#### Textauszug
──────────────────────────────
Das Verhältnis der Deutschen zum Geld ist Gegenstand zahlloser Umfragen, Studien und Analysen. Grundtenor: Die Deutschen lieben ihr Sparbuch, ihre Lebensversicherung und festverzinsliche Geldanlagen mit null Verlustrisiko. Wenn es um Wertpapiere geht, ist die Zurückhaltung deutlich größer: Fonds gehen noch, Aktien sind den meisten Sparern schon zu riskant, Optionsscheine und andere Derivate hingegen nur etwas für Freaks und sowieso Teufelszeug. Steuern hingegen gilt es zu vermeiden wo immer es geht, auf kriminelle Steuerhinterzieher wie den frisch verurteilten Uli Hoeneß sehen viele zwar mit Schadenfreude, aber auch mit Milde und Verständnis. Und wenn es um die Währung geht, fürchtet der Deutsche nichts mehr als eine anziehende Inflation und schimpft auf die vielen Rettungsmilliarden, die auf ihre Kosten zum Erhalt des Euro ausgegeben wurden und werden. Dann doch lieber eine Immobilie oder Gold kaufen - da weiß man, was man hat, auch wenn die Inflation herangaloppiert.

So oder ähnlich klingen viele Umfrageergebnisse zum Thema Sparen und Geldanlage in Deutschland. Wenig überraschend ist dabei, dass sich zwischen zwei Untersuchungen zum Thema an der Einstellung wenig ändert. Warum auch? Sparsamkeit ist eine Tugend, soll der Dax doch ruhig Kapriolen schlagen.
──────────────────────────────
#### Vorliegende Daten
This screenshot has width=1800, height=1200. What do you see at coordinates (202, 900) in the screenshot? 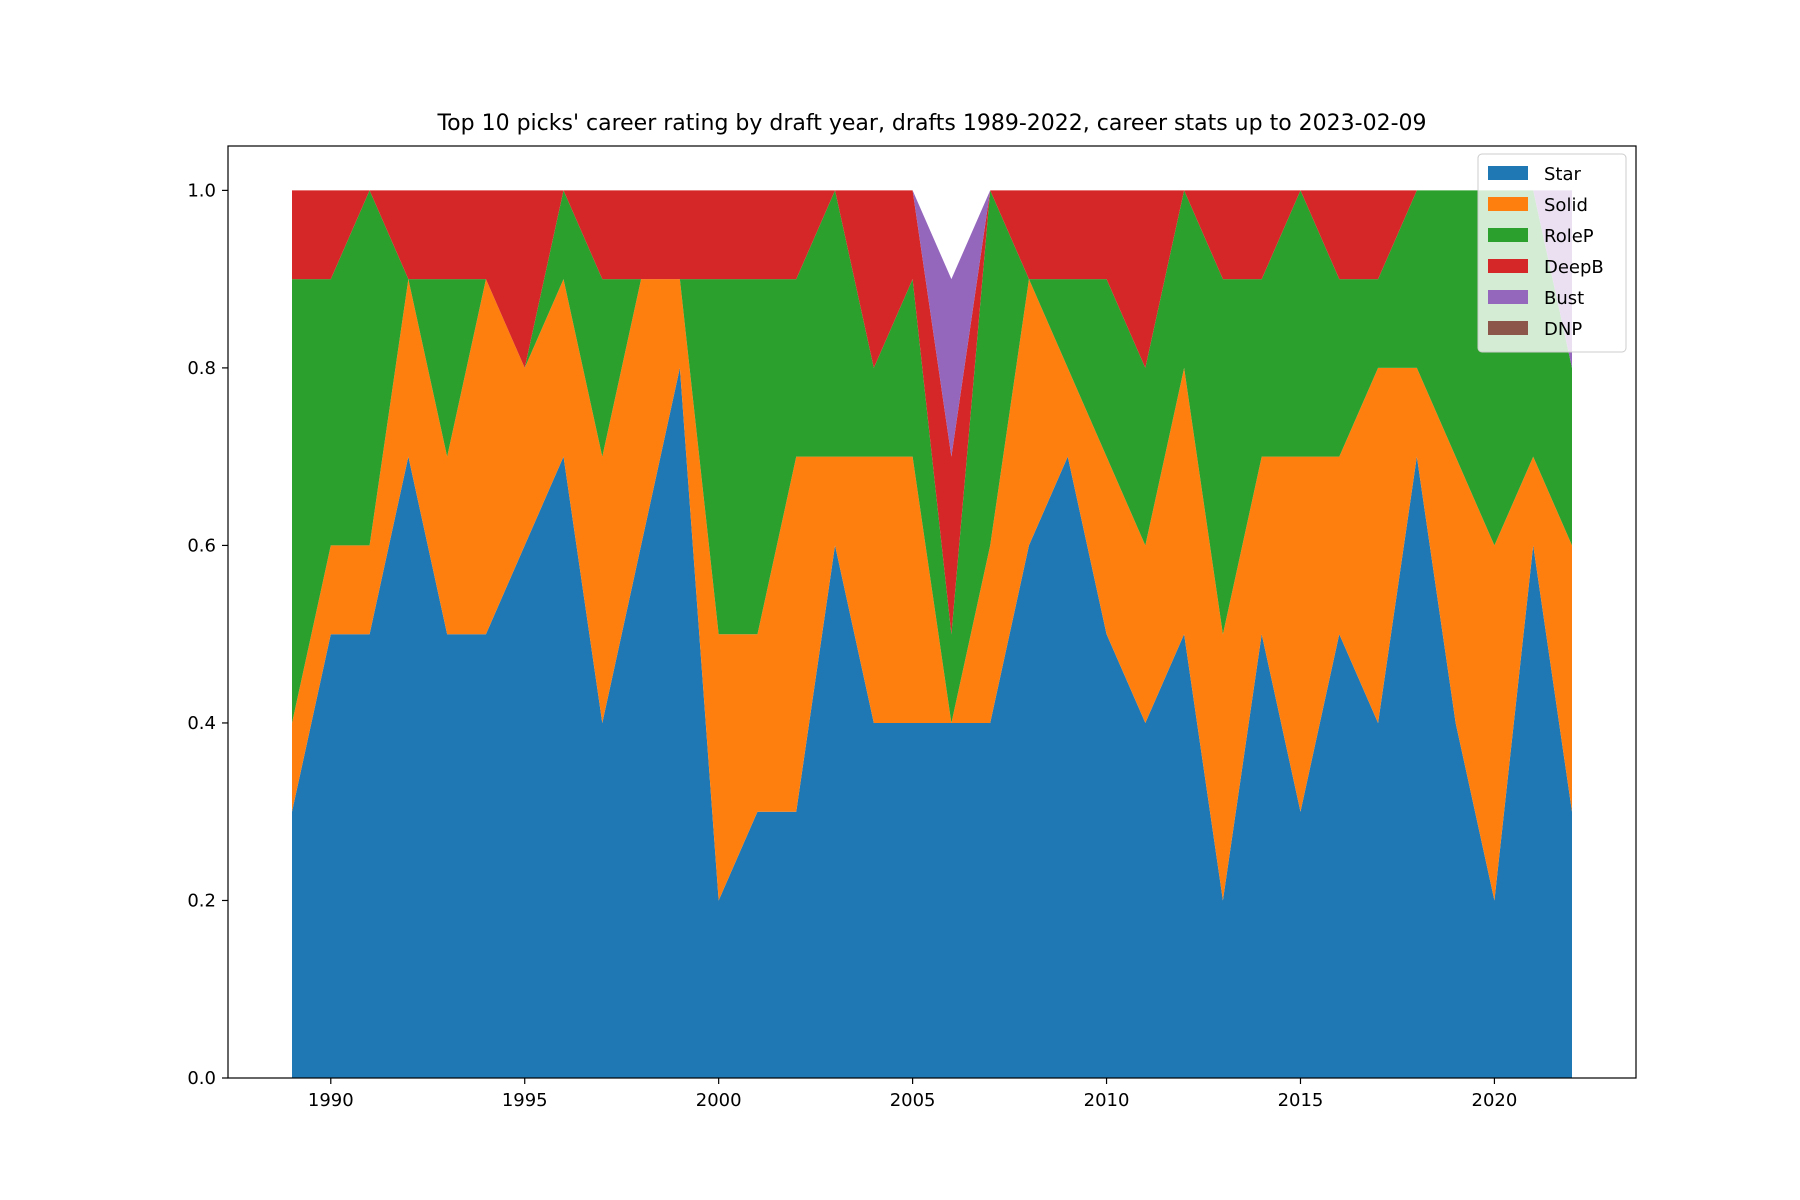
──────────────────────────────
#### Deine Aufgabe
Bearbeite den Text über die Deutschen und ihr Geld: Gib die Passage von „So oder ähnlich“ bis „ruhig Kapriolen schlagen.“ wieder und setze dabei „Pflicht“ an die Stelle von „Tugend“.

#### Deine Lösung
So oder ähnlich klingen viele Umfrageergebnisse zum Thema Sparen und Geldanlage in Deutschland. Wenig überraschend ist dabei, dass sich zwischen zwei Untersuchungen zum Thema an der Einstellung wenig ändert. Warum auch? Sparsamkeit ist eine Pflicht, soll der Dax doch ruhig Kapriolen schlagen.